Missouri businessman sentenced to 10 years for payday lending scheme

By Brendan Pierson

NEW YORK (Reuters) - A Kansas City, Missouri businessman was sentenced to 10 years in prison on Tuesday after he was found guilty running a $220 million payday lending scheme that charged illegally high interest rates and signed up borrowers without their consent, federal prosecutors said.

Richard Moseley, 73, was sentenced by U.S. District Judge Edgardo Ramos in Manhattan, according to the office of U.S. Attorney Geoffrey Berman in Manhattan.

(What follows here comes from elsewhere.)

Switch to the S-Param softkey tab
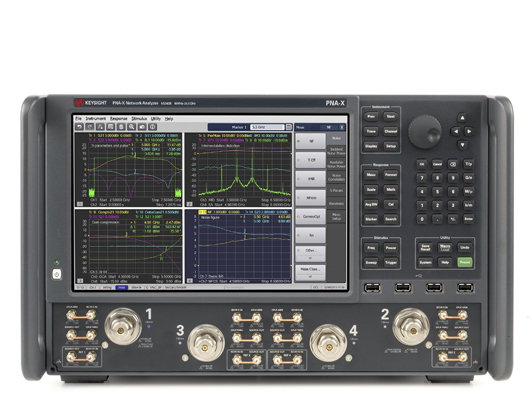This screenshot has height=416, width=532. coord(336,191)
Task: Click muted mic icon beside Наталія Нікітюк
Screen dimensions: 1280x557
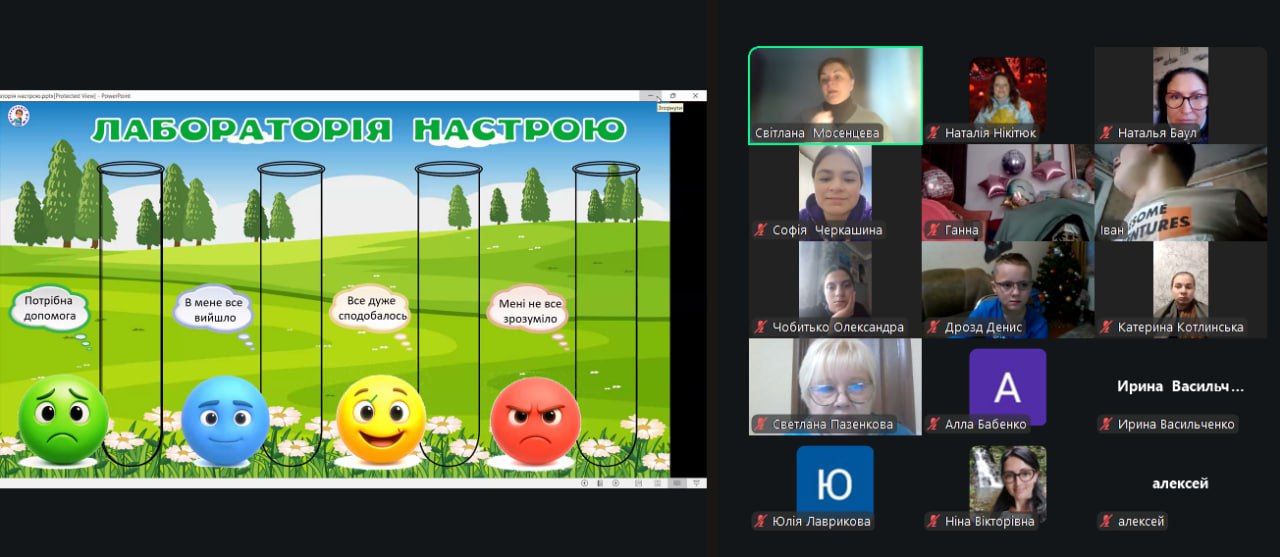Action: (x=934, y=133)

"Richard Moseley's illegal payday lending operation exploited more than half a million of the most financially vulnerable people in the U.S.," Berman said in a statement. "Charging usurious interest and exorbitant fees, and even signing people up for loans they didn't authorize, Moseley put financially struggling people even further in debt."

Moseley's lawyer, Daniel McGuinness, said his client would appeal his conviction.

"We respect the Court's decisions in this case, but do not agree with the sentence handed down today," he said in an email.

Moseley had been convicted of six counts including wire fraud and aggravated identity theft in November after a 2-1/2-week trial.

He was charged in February 2016 as the federal government cracked down on abuses by payday lending companies.

Such companies say they help struggling consumers by offering small loans that borrowers agree to repay in a short time, often from their next paycheck. Critics say they saddle borrowers with large debt loads resulting from high interest rates and fees. Some states have banned payday lending.

Prosecutors have said that from 2004 to September 2014, Moseley's businesses made "predatory" loans to more than 620,000 Americans, often downplaying the financing costs and charging effective annual interest rates that could top 700 percent.

Moseley spent some of the millions of dollars he made from the scheme on a Mexico vacation home, luxury cars and country club dues, according to prosecutors.

Others charged in the federal crackdown on payday lending include racecar driver Scott Tucker and attorney Timothy Muir, who were found guilty last year of crimes related to a $3.5 billion payday lending operation. Tucker was sentenced to 16 years and 8 months in prison in January, while Muir was sentenced to 7 years.